▼

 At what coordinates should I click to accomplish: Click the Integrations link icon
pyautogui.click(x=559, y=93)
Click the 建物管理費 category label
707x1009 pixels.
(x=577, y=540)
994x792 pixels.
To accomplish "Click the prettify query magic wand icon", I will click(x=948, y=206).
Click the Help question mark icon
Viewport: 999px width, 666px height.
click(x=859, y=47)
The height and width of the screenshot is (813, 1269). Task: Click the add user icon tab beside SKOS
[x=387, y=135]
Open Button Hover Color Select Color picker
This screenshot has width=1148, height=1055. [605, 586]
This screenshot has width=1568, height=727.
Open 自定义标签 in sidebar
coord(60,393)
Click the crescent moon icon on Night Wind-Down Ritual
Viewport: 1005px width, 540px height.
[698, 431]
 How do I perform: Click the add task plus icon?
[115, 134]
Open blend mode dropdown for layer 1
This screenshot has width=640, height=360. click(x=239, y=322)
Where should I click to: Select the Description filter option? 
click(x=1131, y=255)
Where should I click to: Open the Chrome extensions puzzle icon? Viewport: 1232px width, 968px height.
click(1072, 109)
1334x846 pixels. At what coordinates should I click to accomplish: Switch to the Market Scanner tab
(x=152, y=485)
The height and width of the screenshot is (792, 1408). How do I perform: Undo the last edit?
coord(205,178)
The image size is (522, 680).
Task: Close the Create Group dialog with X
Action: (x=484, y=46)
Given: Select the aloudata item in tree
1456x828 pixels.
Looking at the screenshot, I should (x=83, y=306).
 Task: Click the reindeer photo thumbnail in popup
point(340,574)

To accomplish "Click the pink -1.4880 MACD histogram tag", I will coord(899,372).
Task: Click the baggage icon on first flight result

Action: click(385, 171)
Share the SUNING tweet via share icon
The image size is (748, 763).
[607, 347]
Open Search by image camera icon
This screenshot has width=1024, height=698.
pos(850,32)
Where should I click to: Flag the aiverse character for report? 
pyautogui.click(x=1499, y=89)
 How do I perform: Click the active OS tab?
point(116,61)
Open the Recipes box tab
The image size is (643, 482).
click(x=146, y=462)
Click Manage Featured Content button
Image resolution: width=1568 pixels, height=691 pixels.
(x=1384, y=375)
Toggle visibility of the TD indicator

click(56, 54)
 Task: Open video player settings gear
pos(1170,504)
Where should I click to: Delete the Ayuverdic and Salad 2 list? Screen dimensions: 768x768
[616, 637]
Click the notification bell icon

▲

_DIRECTION_: Show, in full, each line of the data above that contains the word "icon".

_RESPONSE TO THIS TASK_:
 At what coordinates should I click to accomplish: Click the Integrations link icon
To accomplish "Click the prettify query magic wand icon", I will click(x=948, y=206).
Click the Help question mark icon
The height and width of the screenshot is (813, 1269). Task: Click the add user icon tab beside SKOS
Click the crescent moon icon on Night Wind-Down Ritual
 How do I perform: Click the add task plus icon?
Where should I click to: Open the Chrome extensions puzzle icon? Viewport: 1232px width, 968px height.
Task: Click the baggage icon on first flight result
Share the SUNING tweet via share icon
Open Search by image camera icon
Click the notification bell icon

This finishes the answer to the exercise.